À ces conditions et à beaucoup d’autres, il s’embarque à Marseille avec trente galères, et va recevoir à Rome, en juin 1265, l’investiture de Naples et de Sicile qu’on lui vend si cher.

Une bataille dans les plaines de Bénévent, le 26 février 1266, décide de tout. Mainfroi y périt ; sa femme, ses enfants, ses trésors, sont livrés au vainqueur.

Le légat du pape, qui était dans l’armée, prive le corps de Mainfroi de la sépulture des chrétiens : vengeance lâche et maladroite qui ne sert qu’à irriter les peuples.

1267-1268. Dès que Charles d’Anjou est sur le trône de Sicile, il est craint du pape et haï de ses sujets. Les conspirations se forment. Les gibelins, qui partageaient l’Italie, envoient en Bavière solliciter le jeune Conradin de venir prendre l’héritage de ses pères. Clément IV, successeur d’Urbain, lui défend de passer en Italie, comme un souverain donne un ordre à son sujet.

Conradin part à l’âge de seize ans avec le duc de Bavière son oncle, le comte de Tyrol, dont il vient d’épouser la fille, et surtout avec le jeune duc d’Autriche, son cousin, qui n’était pas plus maître de l’Autriche que Conradin ne l’était de Naples. Les excommunications ne leur manquèrent pas. Clément IV, pour leur mieux résister, nomme Charles d’Anjou vicaire impérial en Toscane : car les papes, osant prétendre qu’ils donnaient l’empire, devaient à plus forte raison en donner le vicariat. La Toscane, cette province illustre, devenue libre par son esprit et par son courage, était partagée en guelfes et en gibelins ; et par là les guelfes y prennent toute l’autorité.

Charles d’Anjou, sénateur de Rome et chef de la Toscane, en devenait plus redoutable au pape ; mais Conradin l’eût été davantage.

Tous les cœurs étaient à Conradin, et, par une destinée singulière, les Romains et les musulmans se déclarèrent en même temps pour lui.

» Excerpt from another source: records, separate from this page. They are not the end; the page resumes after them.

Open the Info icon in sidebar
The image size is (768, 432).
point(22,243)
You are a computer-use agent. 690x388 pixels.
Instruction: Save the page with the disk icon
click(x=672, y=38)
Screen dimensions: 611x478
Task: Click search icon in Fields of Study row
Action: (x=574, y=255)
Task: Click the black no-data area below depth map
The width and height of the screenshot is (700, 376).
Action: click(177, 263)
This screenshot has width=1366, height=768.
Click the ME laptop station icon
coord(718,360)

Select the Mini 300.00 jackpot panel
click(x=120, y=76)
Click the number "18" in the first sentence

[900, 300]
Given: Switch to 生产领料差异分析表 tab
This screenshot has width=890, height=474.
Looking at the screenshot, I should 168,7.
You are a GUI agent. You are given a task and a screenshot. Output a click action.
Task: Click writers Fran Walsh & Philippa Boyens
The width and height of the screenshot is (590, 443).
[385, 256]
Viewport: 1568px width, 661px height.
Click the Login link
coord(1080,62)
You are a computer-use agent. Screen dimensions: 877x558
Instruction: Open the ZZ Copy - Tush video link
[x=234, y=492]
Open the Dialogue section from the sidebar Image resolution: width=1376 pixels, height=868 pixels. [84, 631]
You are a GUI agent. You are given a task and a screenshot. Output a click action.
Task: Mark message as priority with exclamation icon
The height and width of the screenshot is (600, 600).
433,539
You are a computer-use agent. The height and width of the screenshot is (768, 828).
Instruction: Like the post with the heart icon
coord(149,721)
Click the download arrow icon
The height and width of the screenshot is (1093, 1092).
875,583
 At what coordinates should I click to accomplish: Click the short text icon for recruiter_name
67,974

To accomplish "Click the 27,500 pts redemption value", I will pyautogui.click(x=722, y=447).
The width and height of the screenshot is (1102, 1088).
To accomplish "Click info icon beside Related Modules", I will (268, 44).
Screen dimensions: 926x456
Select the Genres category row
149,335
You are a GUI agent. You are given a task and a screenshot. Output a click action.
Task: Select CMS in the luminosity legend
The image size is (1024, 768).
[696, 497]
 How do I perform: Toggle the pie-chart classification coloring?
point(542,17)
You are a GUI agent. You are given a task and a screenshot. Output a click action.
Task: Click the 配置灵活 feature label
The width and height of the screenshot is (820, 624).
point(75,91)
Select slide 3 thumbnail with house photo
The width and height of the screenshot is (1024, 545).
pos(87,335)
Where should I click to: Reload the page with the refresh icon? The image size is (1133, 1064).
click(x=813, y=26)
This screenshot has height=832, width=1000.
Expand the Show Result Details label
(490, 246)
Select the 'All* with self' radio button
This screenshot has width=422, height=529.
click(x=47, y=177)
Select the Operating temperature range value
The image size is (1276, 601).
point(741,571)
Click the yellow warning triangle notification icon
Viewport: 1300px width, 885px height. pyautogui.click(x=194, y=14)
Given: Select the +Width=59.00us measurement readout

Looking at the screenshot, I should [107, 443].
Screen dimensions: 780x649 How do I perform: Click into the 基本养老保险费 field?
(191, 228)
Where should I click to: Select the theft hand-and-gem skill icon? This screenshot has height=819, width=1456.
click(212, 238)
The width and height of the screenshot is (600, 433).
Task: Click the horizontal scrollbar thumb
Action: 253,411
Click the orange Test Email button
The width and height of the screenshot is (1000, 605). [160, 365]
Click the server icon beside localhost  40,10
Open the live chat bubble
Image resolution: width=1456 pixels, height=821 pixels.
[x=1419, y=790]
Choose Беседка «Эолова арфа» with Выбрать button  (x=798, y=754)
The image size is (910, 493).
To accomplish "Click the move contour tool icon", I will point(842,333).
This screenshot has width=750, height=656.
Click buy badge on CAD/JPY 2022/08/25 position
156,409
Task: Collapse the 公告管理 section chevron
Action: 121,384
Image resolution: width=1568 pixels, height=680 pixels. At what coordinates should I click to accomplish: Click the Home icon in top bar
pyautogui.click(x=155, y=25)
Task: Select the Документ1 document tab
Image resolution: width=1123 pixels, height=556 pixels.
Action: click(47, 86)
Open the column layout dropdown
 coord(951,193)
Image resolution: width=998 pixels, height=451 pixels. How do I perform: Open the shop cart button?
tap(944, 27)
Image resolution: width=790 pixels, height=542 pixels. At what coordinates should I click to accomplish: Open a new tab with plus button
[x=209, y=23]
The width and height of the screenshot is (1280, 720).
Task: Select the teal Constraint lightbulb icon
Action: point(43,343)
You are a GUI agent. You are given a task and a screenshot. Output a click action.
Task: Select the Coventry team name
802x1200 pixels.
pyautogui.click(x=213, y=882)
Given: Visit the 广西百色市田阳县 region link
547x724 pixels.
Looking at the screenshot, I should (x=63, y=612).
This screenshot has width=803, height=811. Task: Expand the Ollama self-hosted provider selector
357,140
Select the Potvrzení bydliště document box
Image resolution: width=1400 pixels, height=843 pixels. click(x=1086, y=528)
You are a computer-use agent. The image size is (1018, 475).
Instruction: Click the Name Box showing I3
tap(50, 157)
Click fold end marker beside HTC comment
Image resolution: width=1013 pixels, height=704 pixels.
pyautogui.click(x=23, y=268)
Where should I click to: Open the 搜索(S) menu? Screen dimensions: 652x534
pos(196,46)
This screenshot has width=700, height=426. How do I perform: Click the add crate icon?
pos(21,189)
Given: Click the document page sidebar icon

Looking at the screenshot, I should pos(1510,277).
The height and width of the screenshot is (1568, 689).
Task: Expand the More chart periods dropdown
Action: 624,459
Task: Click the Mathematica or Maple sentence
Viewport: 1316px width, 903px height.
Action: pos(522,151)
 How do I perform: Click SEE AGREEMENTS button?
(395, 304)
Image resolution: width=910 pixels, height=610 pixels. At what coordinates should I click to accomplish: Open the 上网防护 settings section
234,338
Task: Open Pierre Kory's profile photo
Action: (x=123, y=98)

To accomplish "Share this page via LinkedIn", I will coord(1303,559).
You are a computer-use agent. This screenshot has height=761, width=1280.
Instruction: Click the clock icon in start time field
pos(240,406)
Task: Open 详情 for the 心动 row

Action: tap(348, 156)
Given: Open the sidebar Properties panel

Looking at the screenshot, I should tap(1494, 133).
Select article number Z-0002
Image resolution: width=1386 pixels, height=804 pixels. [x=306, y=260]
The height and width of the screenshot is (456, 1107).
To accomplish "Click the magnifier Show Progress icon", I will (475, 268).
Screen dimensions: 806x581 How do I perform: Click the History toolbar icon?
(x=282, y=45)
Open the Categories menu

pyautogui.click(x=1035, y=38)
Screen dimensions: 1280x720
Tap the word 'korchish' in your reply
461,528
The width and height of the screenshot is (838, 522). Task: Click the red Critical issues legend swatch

D’un côté, l’infant Henri, frère d’Alfonse X, roi de Castille, vrai chevalier errant, passe en Halle, et se fait déclarer sénateur de Rome pour y soutenir les droits de Conradin ; de l’autre, un roi de Tunis leur prête de l’argent et des galères, et tous les Sarrasins qui étaient restés dans le royaume de Naples prennent les armes en sa faveur.